Hellboy Web of Wyrd is a beat 'em up roguelike game developed by British studio Upstream Arcade and originally published by Good Shepherd Entertainment. The game was released for Nintendo Switch, PlayStation 4, PlayStation 5, Windows, Xbox One, and Xbox Series X/S on 18 October 2023. It received mixed reviews from critics.

== Gameplay ==
Hellboy Web of Wyrd is a third-person beat 'em up with elements from roguelike games, such as having large open areas that the player can explore at will. Combat mechanics focus on Hellboy mixing physical attacks with ranged attacks to create combos. Both Hellboy and other enemies in the game are protected by "Toughness", which is a recharging buffer that temporarily shields them from permanent damage. If Hellboy takes too much damage, he can unleash a special attack named "Payback", allowing him to inflict devastating damage on nearby enemies.

In the game, Hellboy (voiced by both Lance Reddick and Amuche Chukudebelu) must venture to the "Butterfly House", an ancient ruin that guards the entrance to an alternate dimension known as "The Wyrd", to locate a BPRD agent who is missing in action. While the Butterfly House serves as a hub area for the player, levels in the game are procedurally generated.

==Development==
Hellboy Web of Wyrd is an original game based on Dark Horse Comics' titular comic series. It was revealed at The Game Awards 2022, and has a hand drawn style that replicates Mike Mignola's art. British studio Upstream Arcade collaborated closely with Mignola when working on the game's narrative. It is also one of Lance Reddick's final posthumous roles. The game was released worldwide for Nintendo Switch, PlayStation 5, Windows, Xbox One, and Xbox Series X/S on 18 October 2023.
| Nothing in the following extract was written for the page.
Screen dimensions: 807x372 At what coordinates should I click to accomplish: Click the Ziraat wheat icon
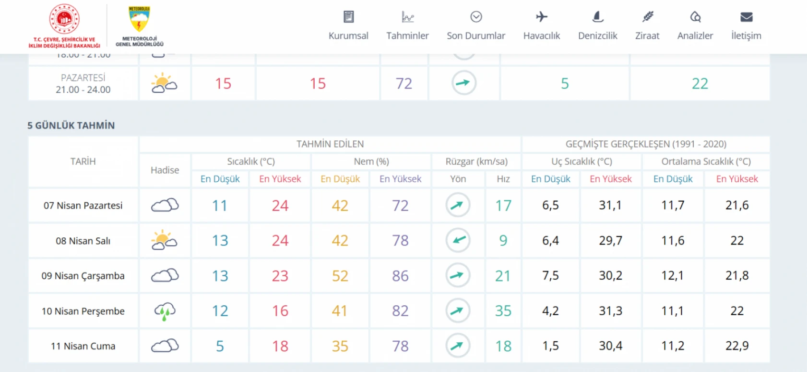point(647,17)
In 2025, the game's publishing rights was switched to Big Fan Games, a label of Good Shepherd Entertainment's parent company Devolver Digital focused on licensed games.

== Reception ==
Hellboy Web of Wyrd received "mixed or average" reviews from critics, according to review aggregator website Metacritic. Metacritic listed the PlayStation 5 version the seventh worst game of 2023.
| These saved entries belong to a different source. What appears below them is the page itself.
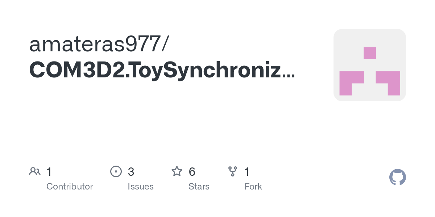The width and height of the screenshot is (435, 217).
Task: Click the Stars star icon
Action: [177, 171]
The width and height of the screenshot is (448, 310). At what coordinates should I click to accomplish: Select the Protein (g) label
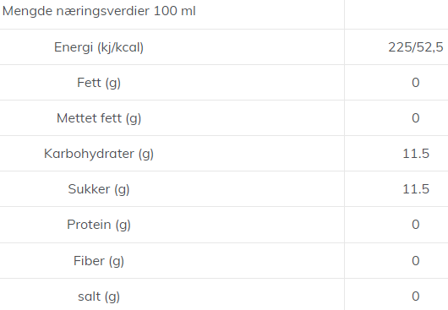[99, 225]
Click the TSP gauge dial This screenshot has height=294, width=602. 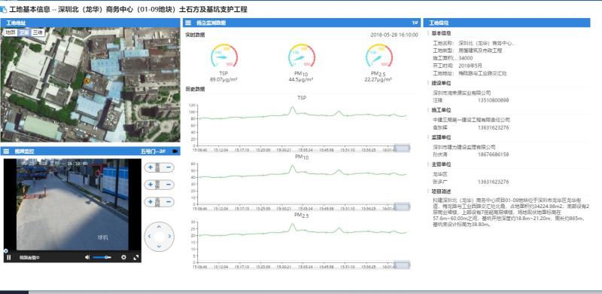tap(223, 57)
Mitchell Demorest from PCGamesN praised its art direction and voice actors' performances but criticized the combat system for being too basic for a roguelike video game. Ken Talbot from Push Square said that it "is created by people with a reverence for Mignola's work", stating the achievement to translate the visual style to a 3D environment.
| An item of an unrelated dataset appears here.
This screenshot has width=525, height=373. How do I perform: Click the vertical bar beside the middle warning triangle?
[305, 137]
Yahtzee Croshaw gave the game a scathing review in his series Zero Punctuation; however, the review was released with the game's title and identifying elements redacted from the review, as the game's press embargo date was pushed back last minute, and Croshaw didn't have any time to replace it with a different game. He'd confirm the "mystery game" in the review being Hellboy Web of Wyrd a few weeks later during a livestream, and later on he placed it as the third-worst game of 2023 in Fully Ramblomatics Best, Worst and Blandest of 2023.